_YOUR INSTRUCTIONS_: Transcribe the records in full.
··········
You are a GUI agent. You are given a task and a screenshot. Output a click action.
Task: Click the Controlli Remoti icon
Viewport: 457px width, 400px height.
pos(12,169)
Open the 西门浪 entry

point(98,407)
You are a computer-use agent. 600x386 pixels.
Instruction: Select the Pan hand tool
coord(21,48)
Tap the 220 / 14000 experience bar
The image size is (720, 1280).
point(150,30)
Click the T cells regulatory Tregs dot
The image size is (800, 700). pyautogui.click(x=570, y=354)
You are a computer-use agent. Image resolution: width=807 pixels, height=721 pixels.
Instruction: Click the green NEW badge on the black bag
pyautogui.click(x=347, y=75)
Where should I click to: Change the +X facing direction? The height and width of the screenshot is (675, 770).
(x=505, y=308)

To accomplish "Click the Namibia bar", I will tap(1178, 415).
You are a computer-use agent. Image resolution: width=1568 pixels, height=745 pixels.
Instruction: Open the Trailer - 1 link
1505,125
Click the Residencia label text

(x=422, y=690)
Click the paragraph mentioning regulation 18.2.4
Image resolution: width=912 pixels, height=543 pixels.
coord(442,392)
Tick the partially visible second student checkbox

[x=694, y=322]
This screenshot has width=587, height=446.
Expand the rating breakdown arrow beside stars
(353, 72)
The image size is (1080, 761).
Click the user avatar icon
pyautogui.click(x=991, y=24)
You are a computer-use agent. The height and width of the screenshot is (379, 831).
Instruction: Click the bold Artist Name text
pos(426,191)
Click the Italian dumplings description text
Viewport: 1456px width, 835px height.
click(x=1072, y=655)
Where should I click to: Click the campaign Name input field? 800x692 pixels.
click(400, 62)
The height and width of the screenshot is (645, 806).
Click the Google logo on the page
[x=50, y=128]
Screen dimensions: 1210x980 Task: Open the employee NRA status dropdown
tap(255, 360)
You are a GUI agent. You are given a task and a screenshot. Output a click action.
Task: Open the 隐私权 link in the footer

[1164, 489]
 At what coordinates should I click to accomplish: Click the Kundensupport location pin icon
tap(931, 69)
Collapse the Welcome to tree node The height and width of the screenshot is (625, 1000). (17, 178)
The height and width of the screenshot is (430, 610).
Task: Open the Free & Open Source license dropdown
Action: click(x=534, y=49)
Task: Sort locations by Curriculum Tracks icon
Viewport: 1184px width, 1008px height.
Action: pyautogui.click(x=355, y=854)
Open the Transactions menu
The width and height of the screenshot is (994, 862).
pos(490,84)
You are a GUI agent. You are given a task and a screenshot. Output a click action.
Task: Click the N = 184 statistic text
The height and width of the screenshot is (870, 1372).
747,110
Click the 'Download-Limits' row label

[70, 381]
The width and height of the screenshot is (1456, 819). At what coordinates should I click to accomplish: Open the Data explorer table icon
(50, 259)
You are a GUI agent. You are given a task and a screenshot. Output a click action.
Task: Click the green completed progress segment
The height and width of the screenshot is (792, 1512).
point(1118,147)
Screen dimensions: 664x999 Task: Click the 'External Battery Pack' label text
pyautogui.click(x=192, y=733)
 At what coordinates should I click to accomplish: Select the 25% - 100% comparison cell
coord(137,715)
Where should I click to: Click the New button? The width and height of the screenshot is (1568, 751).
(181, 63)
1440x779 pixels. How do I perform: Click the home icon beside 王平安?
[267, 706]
··········
_SOLUTION_:
You are a GUI agent. You are given a task and a screenshot. Output a click action.
Task: Click the Controlli Remoti icon
Viewport: 457px width, 400px height.
pos(12,169)
Open the 西门浪 entry

point(98,407)
You are a computer-use agent. 600x386 pixels.
Instruction: Select the Pan hand tool
coord(21,48)
Tap the 220 / 14000 experience bar
The image size is (720, 1280).
point(150,30)
Click the T cells regulatory Tregs dot
The image size is (800, 700). pyautogui.click(x=570, y=354)
You are a computer-use agent. Image resolution: width=807 pixels, height=721 pixels.
Instruction: Click the green NEW badge on the black bag
pyautogui.click(x=347, y=75)
Where should I click to: Change the +X facing direction? The height and width of the screenshot is (675, 770).
(x=505, y=308)

To accomplish "Click the Namibia bar", I will tap(1178, 415).
You are a computer-use agent. Image resolution: width=1568 pixels, height=745 pixels.
Instruction: Open the Trailer - 1 link
1505,125
Click the Residencia label text

(x=422, y=690)
Click the paragraph mentioning regulation 18.2.4
Image resolution: width=912 pixels, height=543 pixels.
coord(442,392)
Tick the partially visible second student checkbox

[x=694, y=322]
This screenshot has width=587, height=446.
Expand the rating breakdown arrow beside stars
(353, 72)
The image size is (1080, 761).
Click the user avatar icon
pyautogui.click(x=991, y=24)
You are a computer-use agent. The height and width of the screenshot is (379, 831).
Instruction: Click the bold Artist Name text
pos(426,191)
Click the Italian dumplings description text
Viewport: 1456px width, 835px height.
click(x=1072, y=655)
Where should I click to: Click the campaign Name input field? 800x692 pixels.
click(400, 62)
The height and width of the screenshot is (645, 806).
Click the Google logo on the page
[x=50, y=128]
Screen dimensions: 1210x980 Task: Open the employee NRA status dropdown
tap(255, 360)
You are a GUI agent. You are given a task and a screenshot. Output a click action.
Task: Open the 隐私权 link in the footer

[1164, 489]
 At what coordinates should I click to accomplish: Click the Kundensupport location pin icon
tap(931, 69)
Collapse the Welcome to tree node The height and width of the screenshot is (625, 1000). (17, 178)
The height and width of the screenshot is (430, 610).
Task: Open the Free & Open Source license dropdown
Action: click(x=534, y=49)
Task: Sort locations by Curriculum Tracks icon
Viewport: 1184px width, 1008px height.
Action: pyautogui.click(x=355, y=854)
Open the Transactions menu
The width and height of the screenshot is (994, 862).
pos(490,84)
You are a GUI agent. You are given a task and a screenshot. Output a click action.
Task: Click the N = 184 statistic text
The height and width of the screenshot is (870, 1372).
747,110
Click the 'Download-Limits' row label

[70, 381]
The width and height of the screenshot is (1456, 819). At what coordinates should I click to accomplish: Open the Data explorer table icon
(50, 259)
You are a GUI agent. You are given a task and a screenshot. Output a click action.
Task: Click the green completed progress segment
The height and width of the screenshot is (792, 1512).
point(1118,147)
Screen dimensions: 664x999 Task: Click the 'External Battery Pack' label text
pyautogui.click(x=192, y=733)
 At what coordinates should I click to accomplish: Select the 25% - 100% comparison cell
coord(137,715)
Where should I click to: Click the New button? The width and height of the screenshot is (1568, 751).
(181, 63)
1440x779 pixels. How do I perform: Click the home icon beside 王平安?
[267, 706]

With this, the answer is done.